▸ What to produce:
Reproduce the full listing that follows, matching it exactly.

# # #

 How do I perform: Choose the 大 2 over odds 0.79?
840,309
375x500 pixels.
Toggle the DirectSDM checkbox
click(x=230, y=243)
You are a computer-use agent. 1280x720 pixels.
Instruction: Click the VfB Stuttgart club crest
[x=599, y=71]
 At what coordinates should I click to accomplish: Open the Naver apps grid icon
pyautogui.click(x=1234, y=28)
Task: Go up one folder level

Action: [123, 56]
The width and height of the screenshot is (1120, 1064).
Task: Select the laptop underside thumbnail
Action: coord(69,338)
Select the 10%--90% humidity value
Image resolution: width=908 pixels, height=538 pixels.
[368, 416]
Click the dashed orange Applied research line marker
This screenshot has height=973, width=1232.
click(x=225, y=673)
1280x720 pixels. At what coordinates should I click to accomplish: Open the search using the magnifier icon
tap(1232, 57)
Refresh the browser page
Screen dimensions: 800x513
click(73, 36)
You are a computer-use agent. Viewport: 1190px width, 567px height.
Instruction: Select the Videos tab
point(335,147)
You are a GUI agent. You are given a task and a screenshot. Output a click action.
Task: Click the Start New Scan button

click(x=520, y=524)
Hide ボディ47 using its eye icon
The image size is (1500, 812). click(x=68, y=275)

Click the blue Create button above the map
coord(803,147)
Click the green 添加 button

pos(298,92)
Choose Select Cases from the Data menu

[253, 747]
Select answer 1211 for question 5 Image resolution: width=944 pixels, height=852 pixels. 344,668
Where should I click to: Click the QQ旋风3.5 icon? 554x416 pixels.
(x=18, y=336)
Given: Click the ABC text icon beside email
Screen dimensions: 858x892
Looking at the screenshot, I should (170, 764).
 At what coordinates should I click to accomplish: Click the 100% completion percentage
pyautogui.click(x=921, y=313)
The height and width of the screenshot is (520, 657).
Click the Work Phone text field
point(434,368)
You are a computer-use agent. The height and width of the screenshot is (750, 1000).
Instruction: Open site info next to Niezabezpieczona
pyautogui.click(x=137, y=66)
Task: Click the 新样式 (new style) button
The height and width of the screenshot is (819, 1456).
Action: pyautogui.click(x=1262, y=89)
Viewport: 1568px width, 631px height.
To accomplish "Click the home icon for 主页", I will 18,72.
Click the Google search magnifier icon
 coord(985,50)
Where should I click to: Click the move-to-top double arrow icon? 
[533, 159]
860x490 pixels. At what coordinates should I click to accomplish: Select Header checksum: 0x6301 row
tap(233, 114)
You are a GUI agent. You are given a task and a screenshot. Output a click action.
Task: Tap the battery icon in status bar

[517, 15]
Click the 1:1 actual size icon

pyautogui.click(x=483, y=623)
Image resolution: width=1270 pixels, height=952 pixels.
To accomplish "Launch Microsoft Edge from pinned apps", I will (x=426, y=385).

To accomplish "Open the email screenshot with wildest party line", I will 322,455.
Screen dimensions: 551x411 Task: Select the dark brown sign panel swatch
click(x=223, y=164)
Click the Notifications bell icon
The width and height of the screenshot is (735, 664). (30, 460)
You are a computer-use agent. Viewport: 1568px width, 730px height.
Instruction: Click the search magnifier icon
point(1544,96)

# # #

▸ Reply:
 How do I perform: Choose the 大 2 over odds 0.79?
840,309
375x500 pixels.
Toggle the DirectSDM checkbox
click(x=230, y=243)
You are a computer-use agent. 1280x720 pixels.
Instruction: Click the VfB Stuttgart club crest
[x=599, y=71]
 At what coordinates should I click to accomplish: Open the Naver apps grid icon
pyautogui.click(x=1234, y=28)
Task: Go up one folder level

Action: [123, 56]
The width and height of the screenshot is (1120, 1064).
Task: Select the laptop underside thumbnail
Action: coord(69,338)
Select the 10%--90% humidity value
Image resolution: width=908 pixels, height=538 pixels.
[368, 416]
Click the dashed orange Applied research line marker
This screenshot has height=973, width=1232.
click(x=225, y=673)
1280x720 pixels. At what coordinates should I click to accomplish: Open the search using the magnifier icon
tap(1232, 57)
Refresh the browser page
Screen dimensions: 800x513
click(73, 36)
You are a computer-use agent. Viewport: 1190px width, 567px height.
Instruction: Select the Videos tab
point(335,147)
You are a GUI agent. You are given a task and a screenshot. Output a click action.
Task: Click the Start New Scan button

click(x=520, y=524)
Hide ボディ47 using its eye icon
The image size is (1500, 812). click(x=68, y=275)

Click the blue Create button above the map
coord(803,147)
Click the green 添加 button

pos(298,92)
Choose Select Cases from the Data menu

[253, 747]
Select answer 1211 for question 5 Image resolution: width=944 pixels, height=852 pixels. 344,668
Where should I click to: Click the QQ旋风3.5 icon? 554x416 pixels.
(x=18, y=336)
Given: Click the ABC text icon beside email
Screen dimensions: 858x892
Looking at the screenshot, I should (170, 764).
 At what coordinates should I click to accomplish: Click the 100% completion percentage
pyautogui.click(x=921, y=313)
The height and width of the screenshot is (520, 657).
Click the Work Phone text field
point(434,368)
You are a computer-use agent. The height and width of the screenshot is (750, 1000).
Instruction: Open site info next to Niezabezpieczona
pyautogui.click(x=137, y=66)
Task: Click the 新样式 (new style) button
The height and width of the screenshot is (819, 1456).
Action: pyautogui.click(x=1262, y=89)
Viewport: 1568px width, 631px height.
To accomplish "Click the home icon for 主页", I will 18,72.
Click the Google search magnifier icon
 coord(985,50)
Where should I click to: Click the move-to-top double arrow icon? 
[533, 159]
860x490 pixels. At what coordinates should I click to accomplish: Select Header checksum: 0x6301 row
tap(233, 114)
You are a GUI agent. You are given a task and a screenshot. Output a click action.
Task: Tap the battery icon in status bar

[517, 15]
Click the 1:1 actual size icon

pyautogui.click(x=483, y=623)
Image resolution: width=1270 pixels, height=952 pixels.
To accomplish "Launch Microsoft Edge from pinned apps", I will (x=426, y=385).

To accomplish "Open the email screenshot with wildest party line", I will 322,455.
Screen dimensions: 551x411 Task: Select the dark brown sign panel swatch
click(x=223, y=164)
Click the Notifications bell icon
The width and height of the screenshot is (735, 664). (30, 460)
You are a computer-use agent. Viewport: 1568px width, 730px height.
Instruction: Click the search magnifier icon
point(1544,96)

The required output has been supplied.